Daha birkaç yıl öncesine kadar dolar neredeyse hiç değer kazanmadı üstelik bir de değer kaybetti. Bu, yabancının devlet tahvillerinden kazancının yanı sıra ayrıca kurdan kazanmasına neden oldu.
Türkiye cazibesini kaybediyor
Son iki yılda dolar yükseliyor. Bu da Türkiye'nin cazibesini kaybettiriyor. Dolar son 52 haftada yüzde 30 değer kazandı. Bu durumda Türkiye'den dolar satarak tahvil alan her yatırımcı zarar etti.
Oysa Amerika'da artık garantili bir getiri var. FED'in bu yıl en az 4 kez faiz artırması bekleniyor.
Bu durum karşısında Türkiye'den para çıkışı yaşanıyor.
Para çıkışı oldukça dolar değer kazanıyor Türk halkı fakirleşiyor.
Bugüne kadar bütün parayı toprağa ve lüks tüketime harcadığımız için üretemiyoruz ve satamıyoruz. Bu durum karşısında kısır döngü başlıyor.
Bu şartlar altında Türk şirketleri de değer kaybediyor. Birkaç yıl öncesine kadar çok değerli olan şirketlerin değeri de azalıyor.

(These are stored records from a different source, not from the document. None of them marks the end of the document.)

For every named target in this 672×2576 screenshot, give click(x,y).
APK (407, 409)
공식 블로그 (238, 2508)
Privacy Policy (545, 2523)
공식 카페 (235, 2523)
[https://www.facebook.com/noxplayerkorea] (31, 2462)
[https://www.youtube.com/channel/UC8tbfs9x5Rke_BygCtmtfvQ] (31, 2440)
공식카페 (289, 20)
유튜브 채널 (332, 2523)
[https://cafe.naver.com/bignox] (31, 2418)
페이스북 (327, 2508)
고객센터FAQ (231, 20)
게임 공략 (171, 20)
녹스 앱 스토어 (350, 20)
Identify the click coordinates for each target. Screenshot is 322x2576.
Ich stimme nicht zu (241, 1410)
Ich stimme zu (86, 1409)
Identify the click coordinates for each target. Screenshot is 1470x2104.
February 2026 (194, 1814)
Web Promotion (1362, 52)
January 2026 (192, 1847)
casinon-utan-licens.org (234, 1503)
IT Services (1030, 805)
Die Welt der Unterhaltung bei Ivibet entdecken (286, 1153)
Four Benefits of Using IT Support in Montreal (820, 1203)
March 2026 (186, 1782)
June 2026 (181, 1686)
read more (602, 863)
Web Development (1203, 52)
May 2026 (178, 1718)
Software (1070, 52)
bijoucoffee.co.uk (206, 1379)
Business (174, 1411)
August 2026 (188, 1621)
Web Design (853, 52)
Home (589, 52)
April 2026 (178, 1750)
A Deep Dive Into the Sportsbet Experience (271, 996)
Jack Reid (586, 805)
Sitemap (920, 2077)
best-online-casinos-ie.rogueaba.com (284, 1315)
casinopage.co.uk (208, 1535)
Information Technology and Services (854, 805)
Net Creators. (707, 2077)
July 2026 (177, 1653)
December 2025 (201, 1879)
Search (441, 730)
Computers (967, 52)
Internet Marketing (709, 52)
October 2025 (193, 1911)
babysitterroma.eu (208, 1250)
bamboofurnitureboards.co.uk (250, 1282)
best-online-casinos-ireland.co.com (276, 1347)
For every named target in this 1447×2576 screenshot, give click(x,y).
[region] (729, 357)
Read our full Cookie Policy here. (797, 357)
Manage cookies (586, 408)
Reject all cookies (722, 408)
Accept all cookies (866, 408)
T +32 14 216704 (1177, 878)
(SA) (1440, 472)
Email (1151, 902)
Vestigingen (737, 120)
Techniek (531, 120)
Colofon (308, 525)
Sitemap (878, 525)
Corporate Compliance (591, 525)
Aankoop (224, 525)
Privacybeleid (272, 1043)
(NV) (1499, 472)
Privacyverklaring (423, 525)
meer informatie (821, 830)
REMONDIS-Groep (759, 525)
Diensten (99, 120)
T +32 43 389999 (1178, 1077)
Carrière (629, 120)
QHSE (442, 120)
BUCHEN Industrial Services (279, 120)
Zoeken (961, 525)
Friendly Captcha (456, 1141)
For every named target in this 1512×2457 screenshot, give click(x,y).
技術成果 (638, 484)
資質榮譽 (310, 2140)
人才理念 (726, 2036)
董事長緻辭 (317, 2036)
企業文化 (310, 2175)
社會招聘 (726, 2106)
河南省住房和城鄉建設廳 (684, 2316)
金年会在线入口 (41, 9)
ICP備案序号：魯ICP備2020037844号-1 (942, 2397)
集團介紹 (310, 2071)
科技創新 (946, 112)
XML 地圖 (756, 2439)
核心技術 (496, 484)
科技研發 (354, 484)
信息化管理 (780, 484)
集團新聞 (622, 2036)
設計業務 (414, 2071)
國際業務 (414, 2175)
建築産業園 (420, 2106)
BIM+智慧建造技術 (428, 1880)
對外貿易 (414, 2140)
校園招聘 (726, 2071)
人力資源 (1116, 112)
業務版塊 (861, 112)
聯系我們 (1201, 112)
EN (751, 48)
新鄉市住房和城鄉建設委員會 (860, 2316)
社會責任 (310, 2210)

En son Finansbank Katarlılara satıldı.
2006 yılında Finansbank'ın yüzde 46'sını 2,8 milyar dolara satın alan Yunanistan Ulusal Bankası (NBG), aradan geçen yaklaşık 10 yılın ardından, bankanın yüzde 99,81'ini 2,7 milyar Euro'ya yani 2,96 milyar dolara Katar Ulusal Bankası'na (QNB) sattı. 2006 yılında, yani NBG'nin bankayı satın aldığı tarihte, bankanın piyasa değerinin 5,45 milyar dolar seviyesinde bulunduğu hesap edilirse bankanın değeri ciddi anlamda düşmüş görünüyor.
Faiz artışı 10 yıl geri götürür
Finansbank'ın değerinin düşmesi bankanın kötü yönetilmesi ya da zarar etmesinden değil. Banka çok tecrübeli Türk yöneticiler tarafından yönetiliyor. Bankanın fiyatının düşmesinin nedeni işte bu kısır döngü.
Türkiye'de son 10 yılda aslında sanal bir cennet yarattığının bir delilidir.
Yunanlılar 2006 yılında ülkeye yatırdığı parayla o dönem Finansbank'a değil de Türkiye'nin her hangi bir bölgesinde arsa ya da apartman daireleri alsalardı daha çok kazanacaklardı. Bu durum sadece Finansbank için geçerli değil yüzlerce hatta binlerce Türk şirketleri için de geçerli.
Bundan sonra ne olabilir sorusuna gelince?
Olacaklar çok açık. Türkiye zorunlu olarak Türkiye'yi cazip hale getirmek için faizleri ciddi anlamda yükseltmek zorunda kalacaktır. Bugün yüzde 11 devlet tahvil faizine hiçbir yabancı, dolar satıp yatırım yapmaz. Türkiye'nin taşıdığı risk priminin mutlaka faizlere yansıması gerekiyor.
Faizlerin artması ise Türkiye'nin 10 yıl geriye gitmesidir. Faizlerin artması ile zaten durma noktasında olan inşaat sektöründe büyük iflaslar gelecektir. Bu iflaslar zinciri inşaat yan sektörüne sıçrayabilir. Bunlar şu anda hayal gibi gelebilir ama yakın bir zamanda bu hayali senaryoların gerçek olma ihtimali o kadar güçlü ki!